%%
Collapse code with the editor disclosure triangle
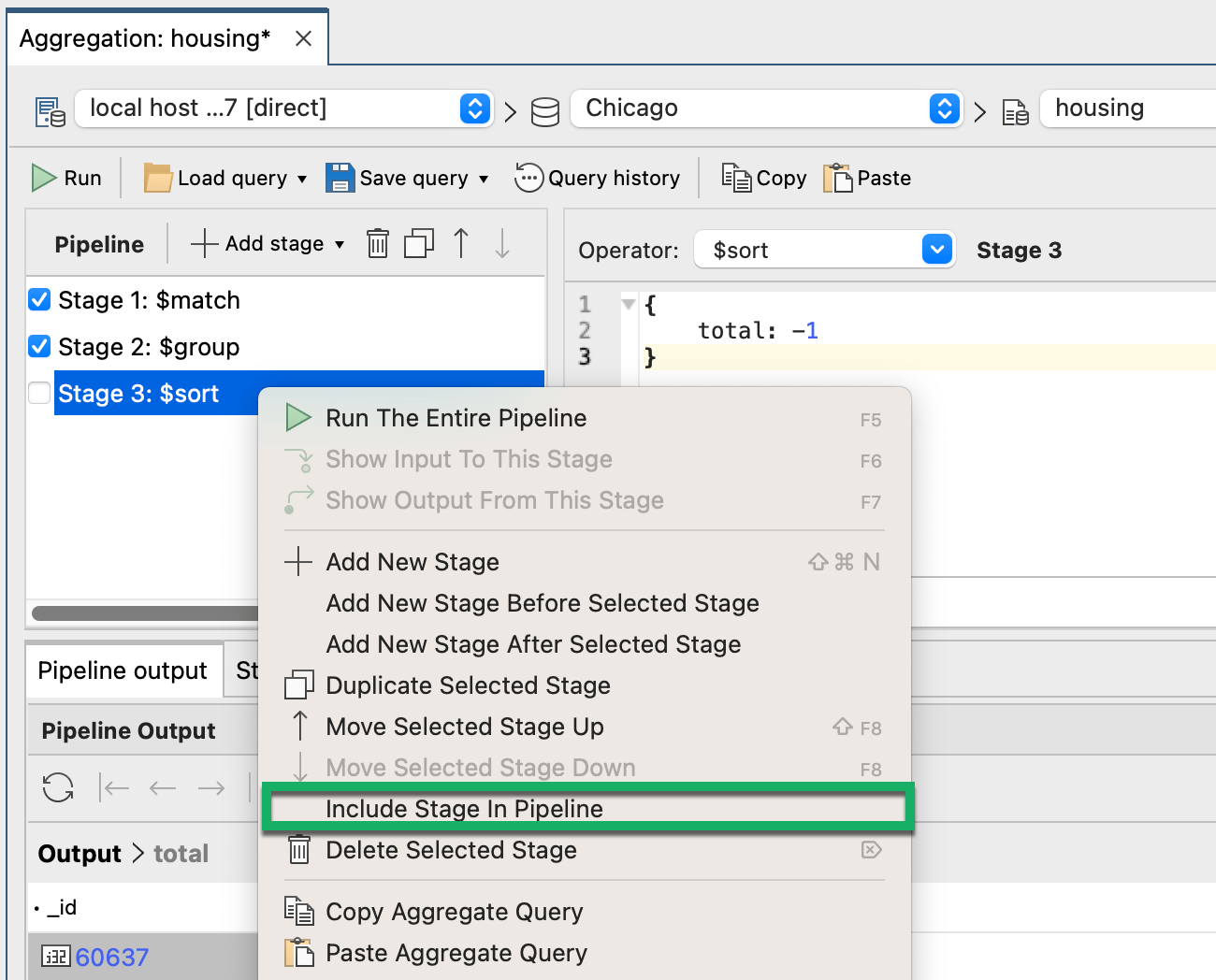This screenshot has width=1216, height=980. click(628, 303)
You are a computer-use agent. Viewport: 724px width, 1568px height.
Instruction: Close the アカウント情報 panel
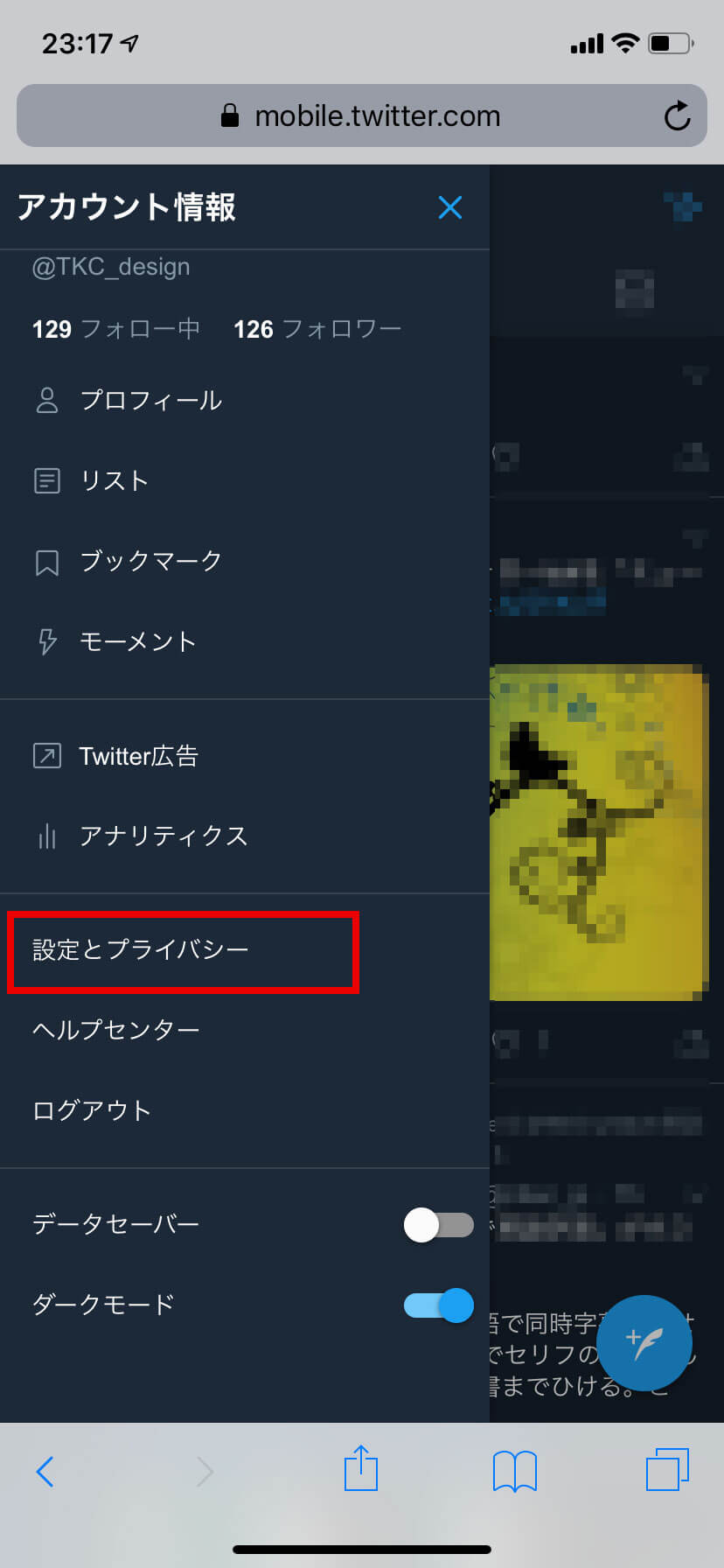click(x=449, y=207)
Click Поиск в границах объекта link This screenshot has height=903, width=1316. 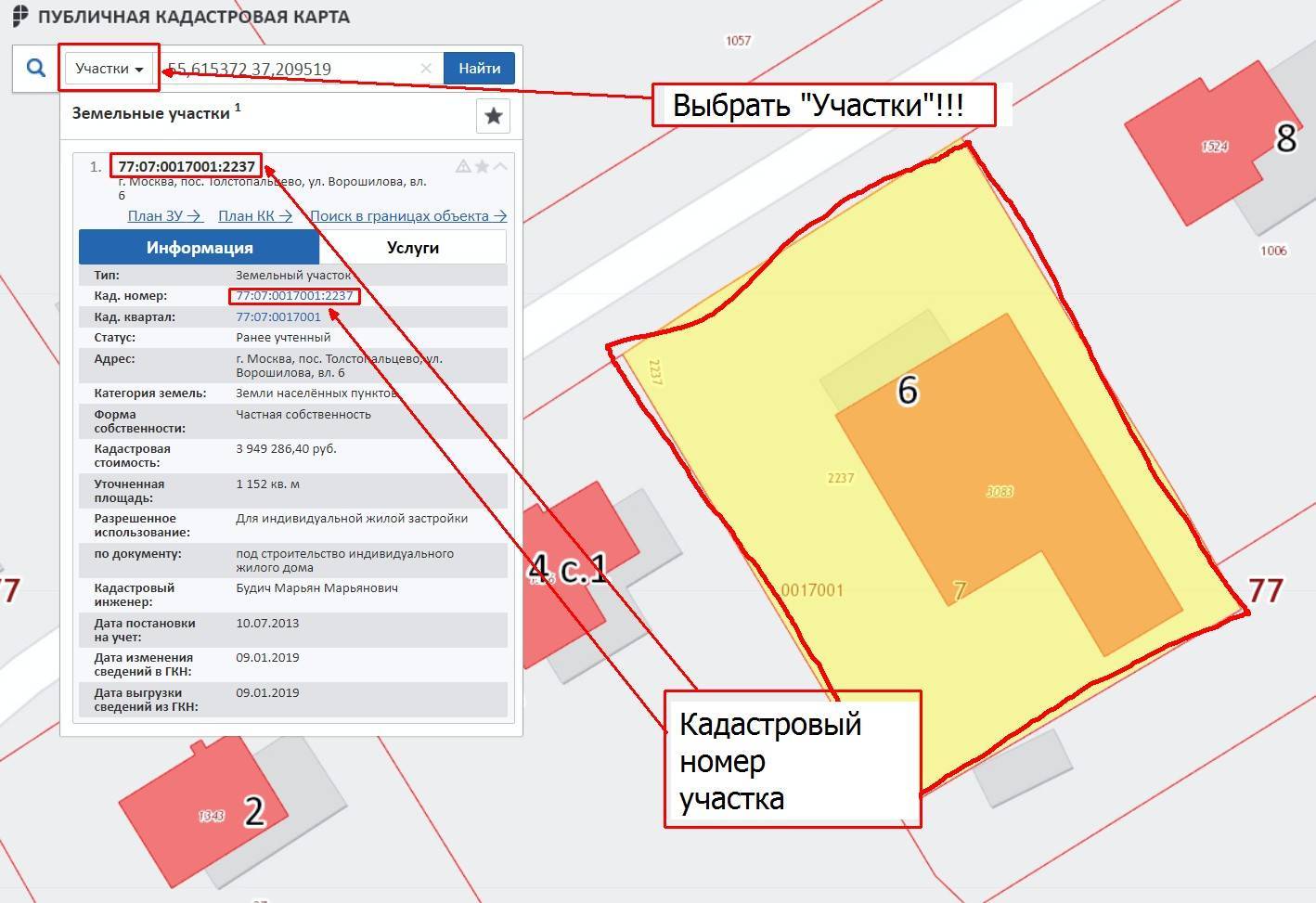click(408, 215)
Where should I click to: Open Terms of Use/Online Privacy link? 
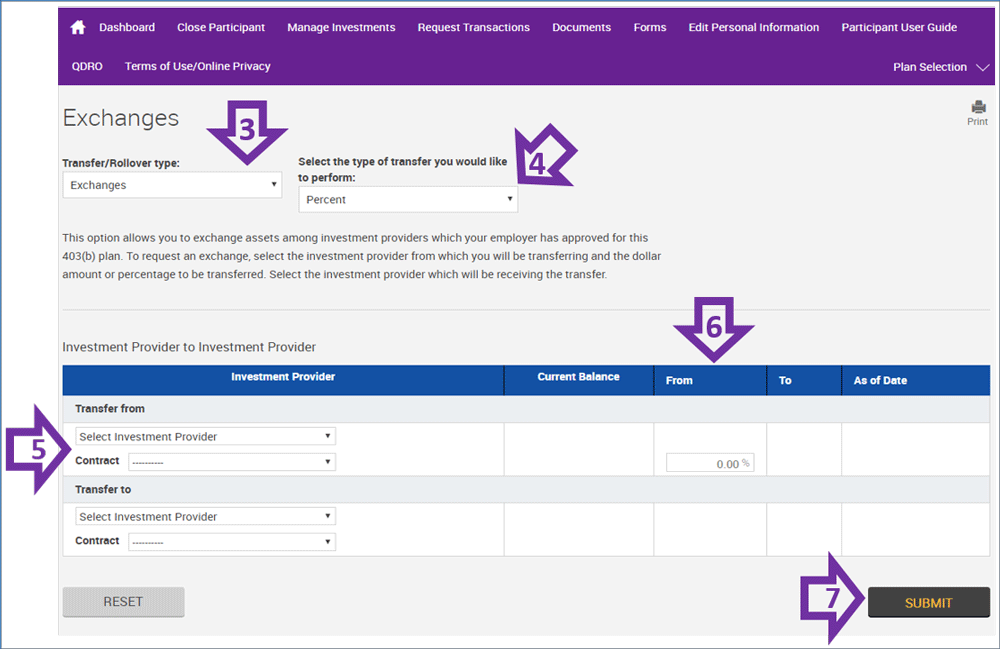click(198, 66)
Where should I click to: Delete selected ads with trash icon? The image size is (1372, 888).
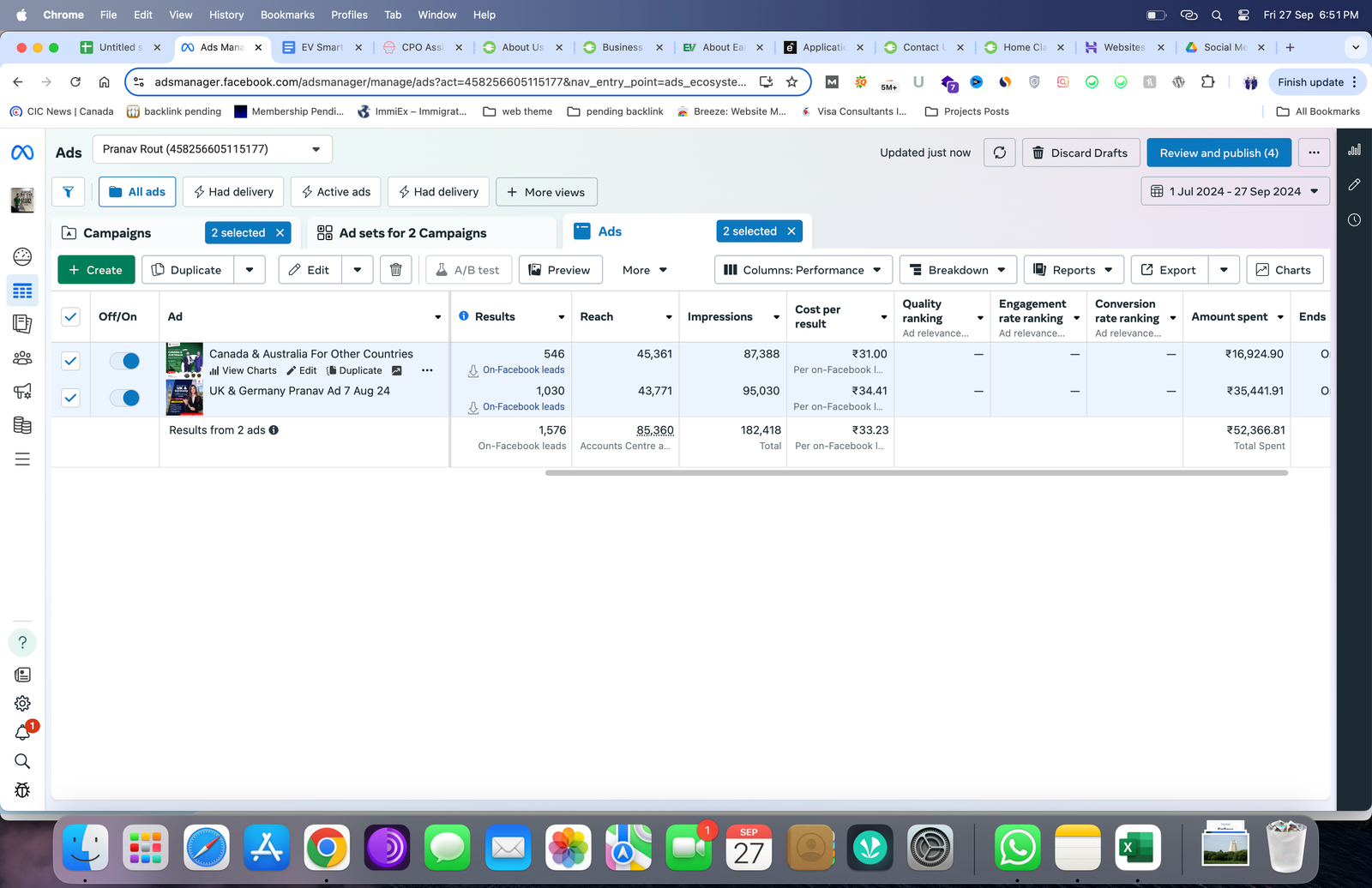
%%
WORK REQUIRED:
Reproduce exactly, and only, the part of the entries above that runs from the line with "Where should I click to: Open" to the last line, both included. Pictures stay out.

FINISHED TASK:
Where should I click to: Open Terms of Use/Online Privacy link? 
click(198, 66)
Where should I click to: Delete selected ads with trash icon? The image size is (1372, 888).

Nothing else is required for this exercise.